[PATCH v5 16/17] xl: enable for specifying node-affinity in the config file

xen-devel.lists.xenproject.org archive mirror
 help / color / mirror / Atom feed

From: Dario Faggioli <dario.faggioli@citrix.com>
To: xen-devel@lists.xen.org
Cc: Marcus Granado <Marcus.Granado@eu.citrix.com>,
	Keir Fraser <keir@xen.org>,
	Ian Campbell <Ian.Campbell@citrix.com>,
	Li Yechen <lccycc123@gmail.com>,
	George Dunlap <george.dunlap@eu.citrix.com>,
	Andrew Cooper <Andrew.Cooper3@citrix.com>,
	Juergen Gross <juergen.gross@ts.fujitsu.com>,
	Ian Jackson <Ian.Jackson@eu.citrix.com>,
	Jan Beulich <JBeulich@suse.com>,
	Justin Weaver <jtweaver@hawaii.edu>, Matt Wilson <msw@amazon.com>,
	Elena Ufimtseva <ufimtseva@gmail.com>
Subject: [PATCH v5 16/17] xl: enable for specifying node-affinity in the config file
Date: Mon, 02 Dec 2013 19:29:51 +0100	[thread overview]
Message-ID: <20131202182951.29026.71841.stgit@Solace> (raw)
In-Reply-To: <20131202180129.29026.81543.stgit@Solace>

in a similar way to how it is possible to specify vcpu-affinity.

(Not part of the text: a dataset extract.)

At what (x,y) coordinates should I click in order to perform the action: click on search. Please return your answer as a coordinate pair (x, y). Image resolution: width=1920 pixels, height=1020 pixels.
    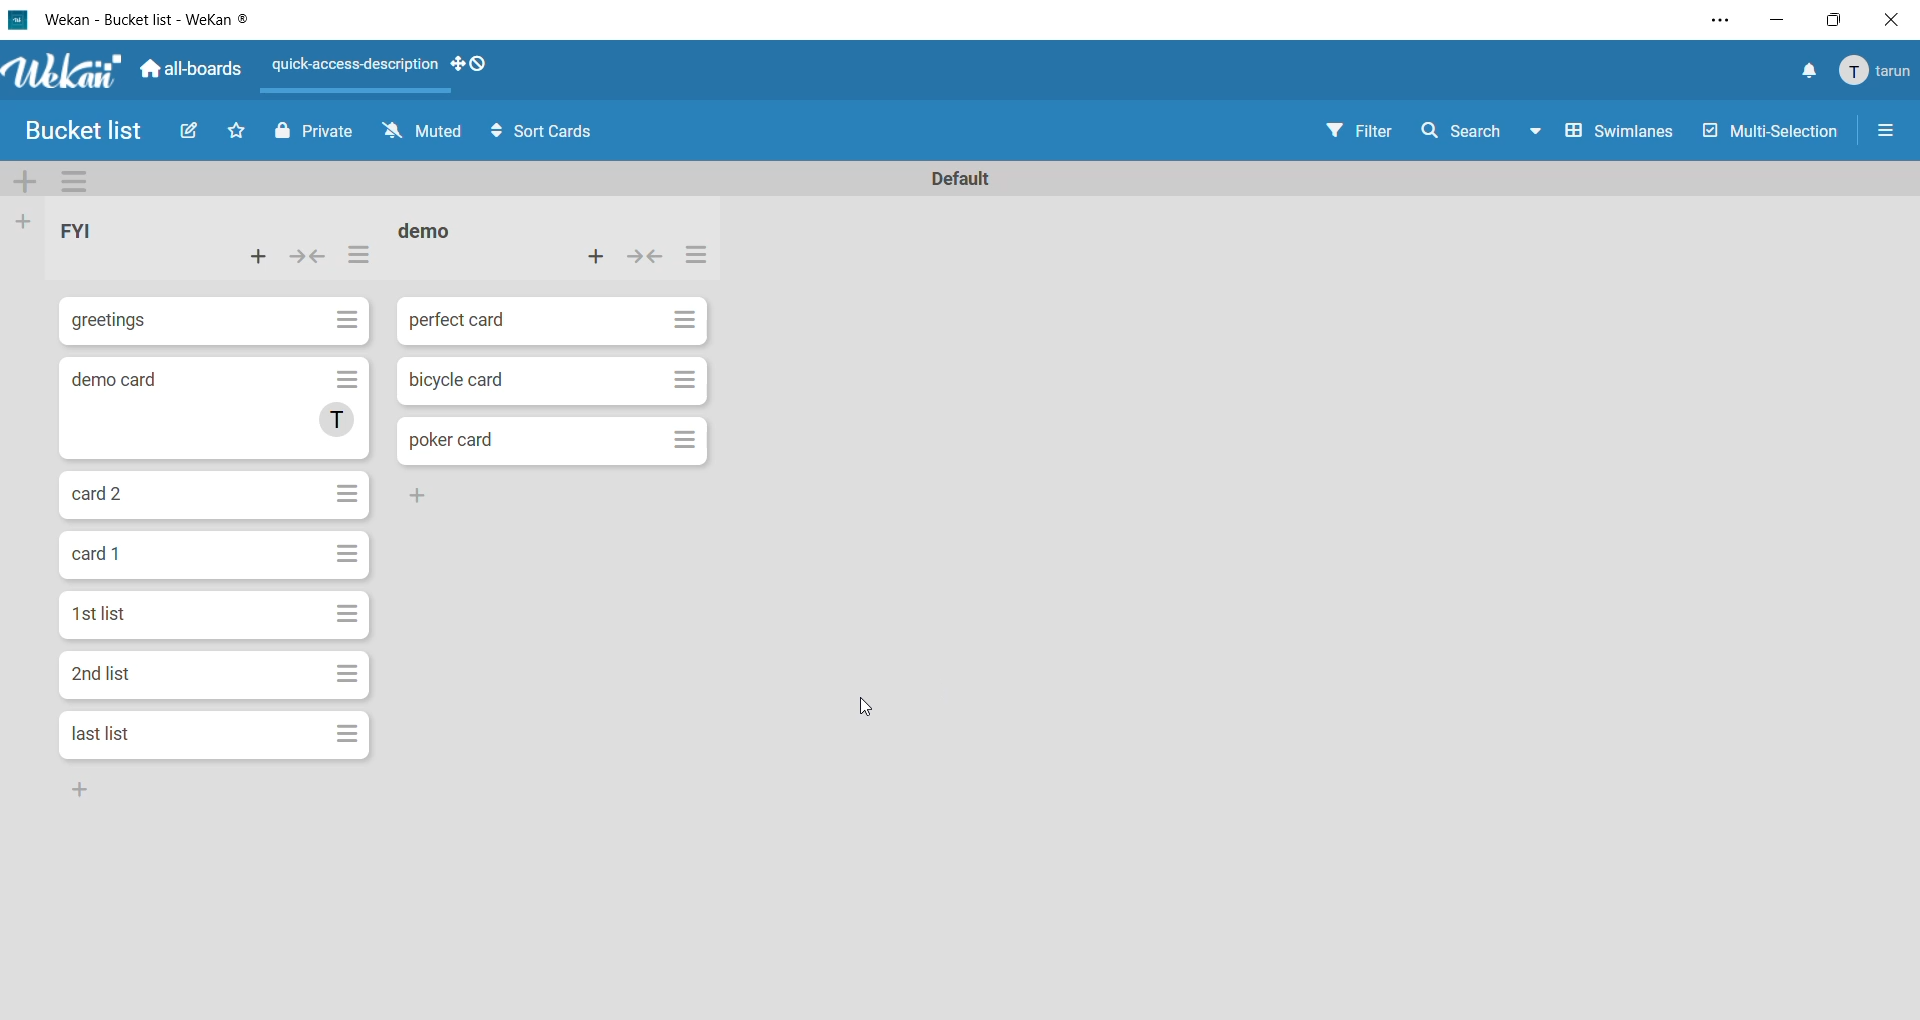
    Looking at the image, I should click on (1483, 133).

Signed-off-by: Dario Faggioli <dario.faggioli@citrix.com>
---
Changes from v4:
 * fix typos and rephrase docs, as suggested during review;
 * more refactoring, i.e., more addressing factor of potential
   common code, as requested during review.

Changes from v3:
 * fix typos and language issues in docs and comments, as
   suggested during review;
 * common code to soft and hard affinity parsing factored
   together, as requested uring review.

Changes from v2:
 * use the new libxl API. Although the implementation changed
   only a little bit, I removed IanJ's Acked-by, although I am
   here saying that he did provided it, as requested.
---
 docs/man/xl.cfg.pod.5    |   23 ++++-
 tools/libxl/xl_cmdimpl.c |  216 ++++++++++++++++++++++++++++++----------------
 2 files changed, 161 insertions(+), 78 deletions(-)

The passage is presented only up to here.